А кого из старейших танцовщиков и педагогов Вы еще успели застать?

– Однажды я стала рассказывать Джону Марковскому, как мы танцевали с Семеном Соломоновичем Капланом, с Александром Ивановичем Пушкиным (в «Красном маке»). Марковский слушал-слушал, а потом спросил: «Скажи, а с Петипа ты не танцевала?» Застала я Николая Александровича Зубковского, с которым Ира Колпакова танцевала «Голубую птицу». Великолепные были педагоги! Елена Михайловна Люком – с ней я очень много репетировала. Какие она тонкие делала замечания! Бывало, приходит и говорит: «Алла, очень скучно, так было скучно». И становилось ясно, что спектакль не состоялся. А иногда она, сияя прекрасными лучистыми глазами, буквально влетала после спектакля и восклицала: «Алла, едем к Васе пить шампанское!» (У нее еще с доисторических времен имелся преданный поклонник Вася.) И уже в процессе «гостей с шампанским» можно было поговорить о том, что ты сделала хорошо, а что – не очень, но сразу становилось понятно: ты доставила ей удовольствие. Нам всегда находилось на ком учиться – вокруг были балерины высочайшего класса: и Иордан, и Балабина, и Вечеслова, Шелест, Зубковская… Дудинская, кстати, в классе нас учила так, а сама на сцене все делала иначе. Приходилось подглядывать. Смотришь и думаешь: почему же я падаю, а она – нет? Прекрасная школа... Мы могли часами стоять на хорах репетиционного зала и смотреть, как репетируют наши кумиры.

В заключение расскажите, пожалуйста, немного о Вашей семье, о том, как Вы попали в балет…

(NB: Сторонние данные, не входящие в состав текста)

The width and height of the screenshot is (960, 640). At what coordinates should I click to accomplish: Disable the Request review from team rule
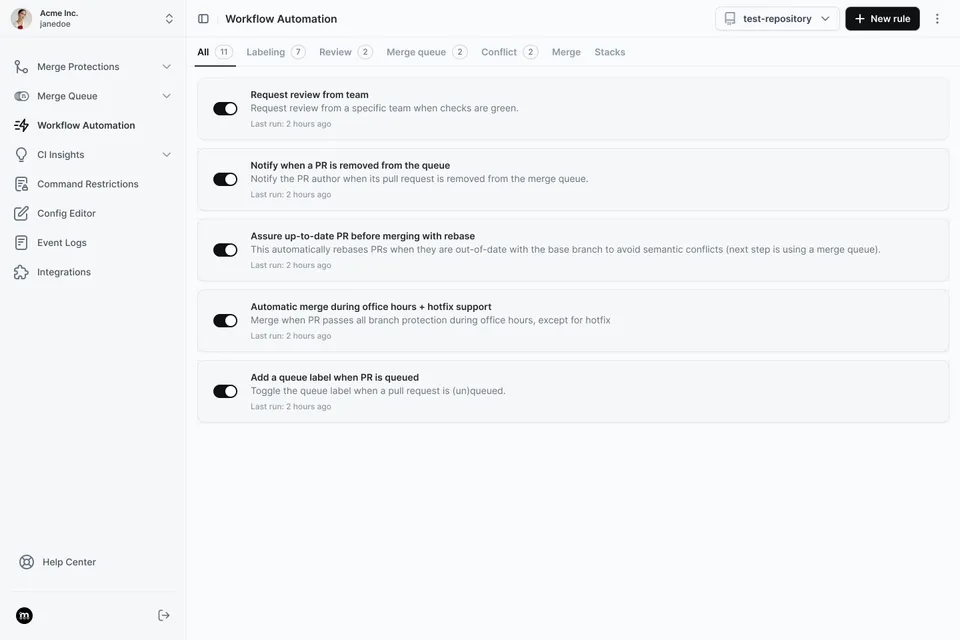coord(226,106)
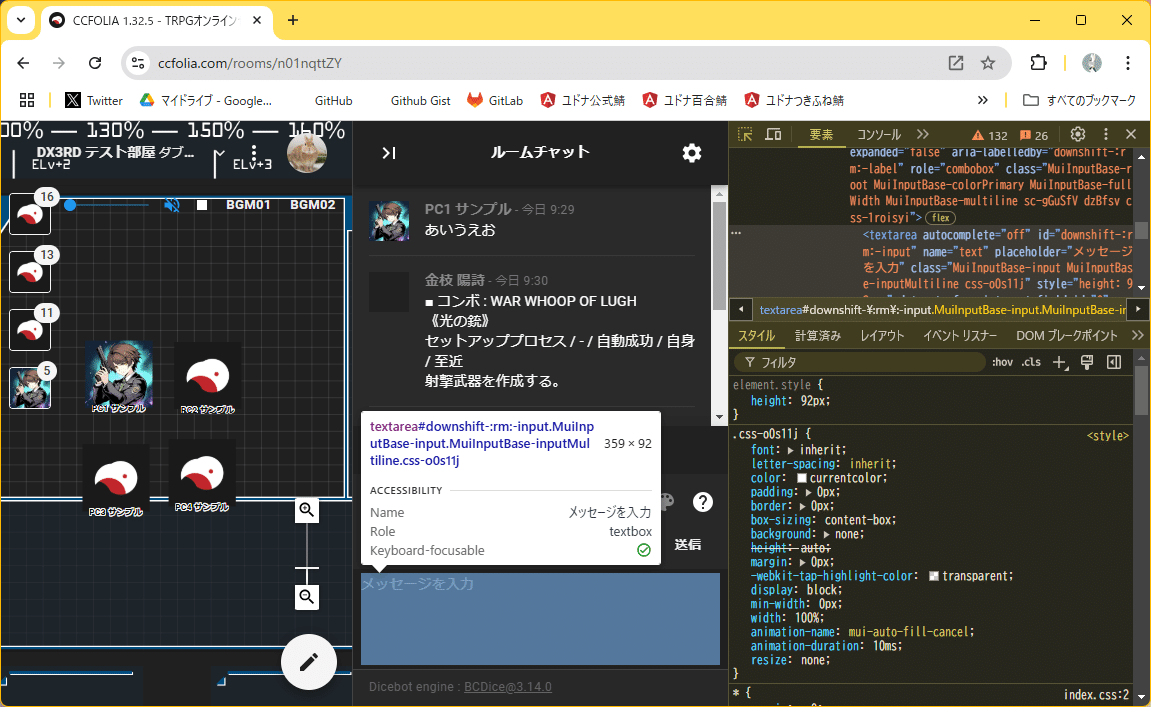The width and height of the screenshot is (1151, 707).
Task: Open the room chat settings gear
Action: pyautogui.click(x=691, y=153)
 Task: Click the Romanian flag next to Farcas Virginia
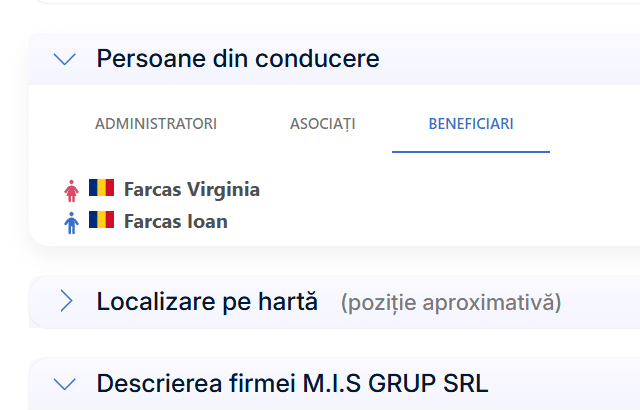[x=101, y=188]
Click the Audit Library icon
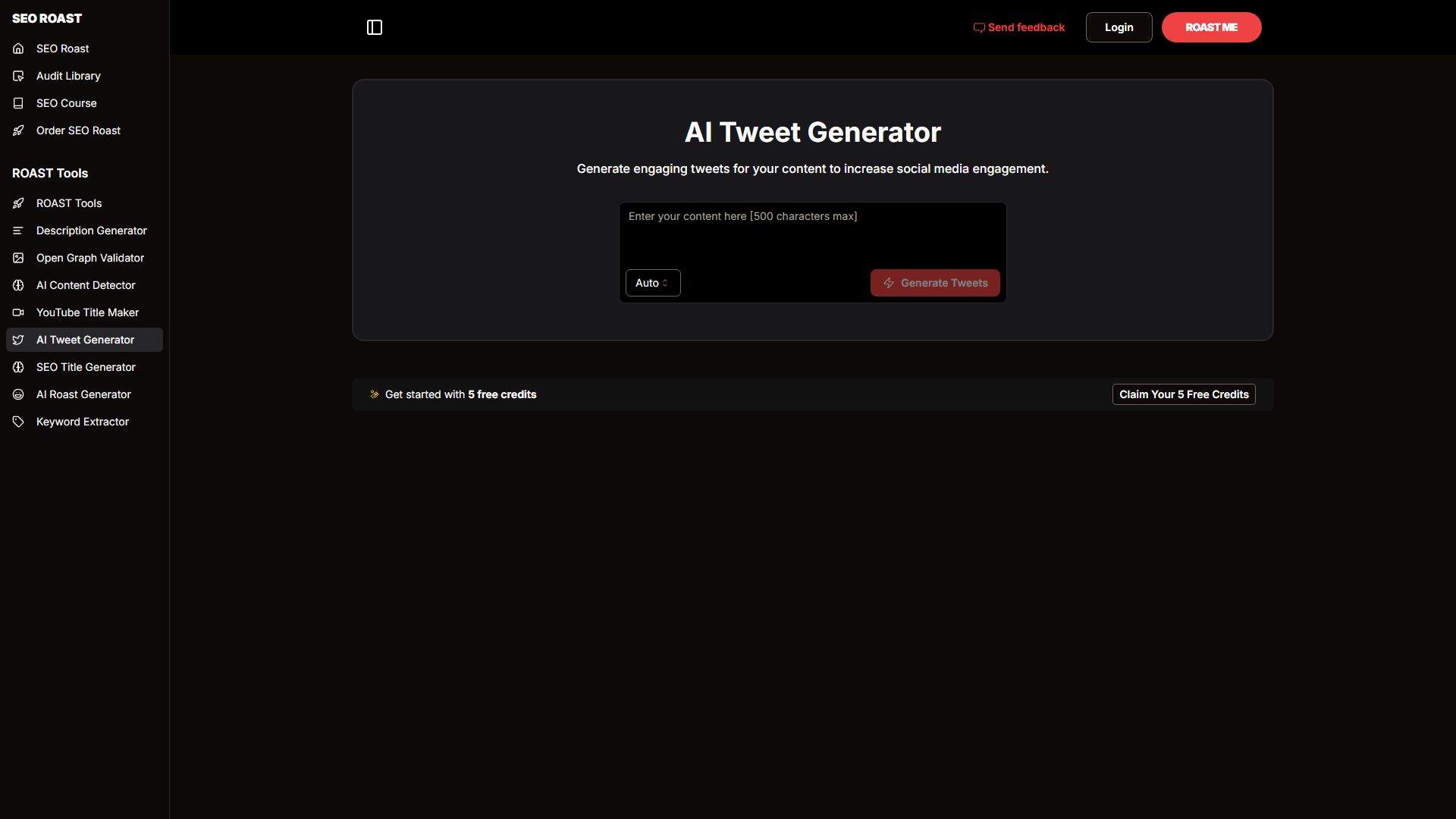The width and height of the screenshot is (1456, 819). 18,76
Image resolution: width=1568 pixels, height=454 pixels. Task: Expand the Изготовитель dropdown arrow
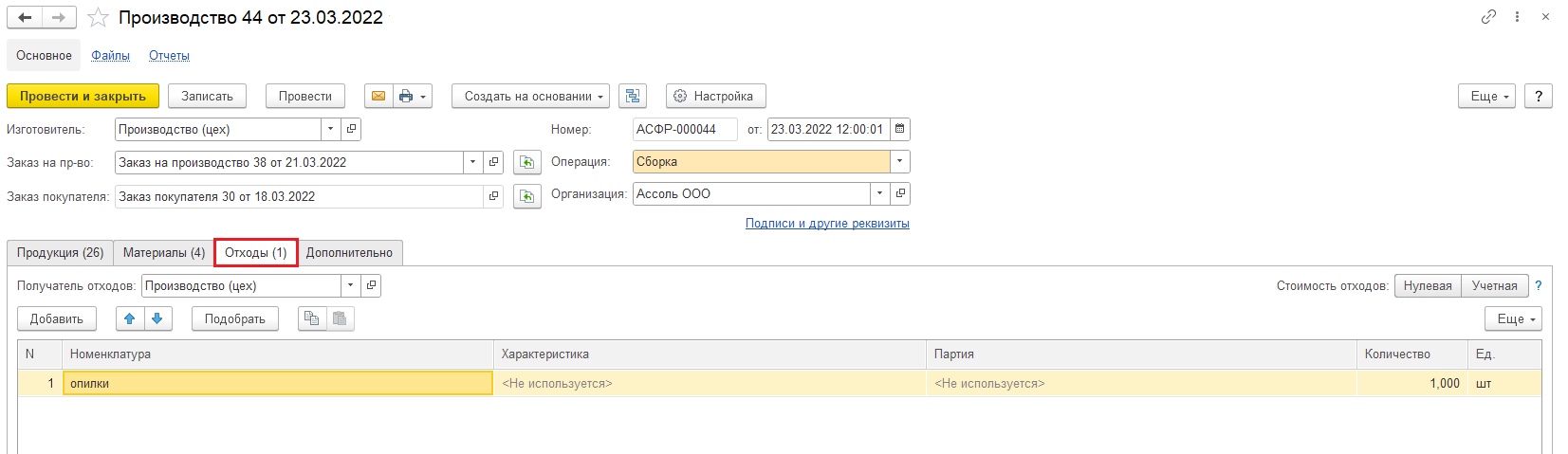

– По отцу я Осипенко, по матери – Боровиковская: наш предок – брат художника Боровиковского. Прадед мой, сенатор и тайный советник Александр Боровиковский, сын украинского писателя и фольклориста, был поэтом, а сын его – известным петербургским фотографом. Пианист Софроницкий – мой дядя. Корни маминой семьи – казацко-украинские. Отца в тридцать седьмом году посадили. Когда мне исполнилось шестнадцать и я должна была получать паспорт – это еще при Сталине, – мама хотела, чтобы я взяла ее фамилию, но я не могла пойти на такое предательство.

– Мама, пережившая террор, конечно, боялась, что к Вам пристанет ярлык «дочь врага народа».

– В детстве я балетом нисколько не интересовалась. Всё началось с того, что, учась в первом классе, я увидела объявление о записи в хореографический кружок. Что это такое, я не знала – меня привлекло только то, что занятия происходили после уроков, значит, домой можно возвращаться позже. Однако в конце года педагог сказал бабушке, что, несмотря на мой ужасный характер, меня надо отдавать в балетное училище. Нас приняли в субботу, а в воскресенье началась война. В эвакуацию я уехала с училищем. Мы пережили голод и холод, но занимались при всех обстоятельствах – хоть в пустых бараках, хоть в заброшенной церкви. В мороз, чтобы держаться за палку, приходилось надевать варежку. Все классы занимались вместе – вот откуда наша дружба. Мы в таких условиях начали обучаться балету, что не любить его, не относиться к нему как к святыне не могли… Сейчас ничего этого нет. Всё ушло…

 

2006, Петербург

Послесловие 2007 года. Не прошло и года со времени нашего разговора, как звезды повернулись снова: Алла Осипенко стала репетитором-балетмейстером реорганизуемого Михайловского театра в Петербурге, где на сцене Александринки только что прошел посвященный ее юбилею масштабный вечер.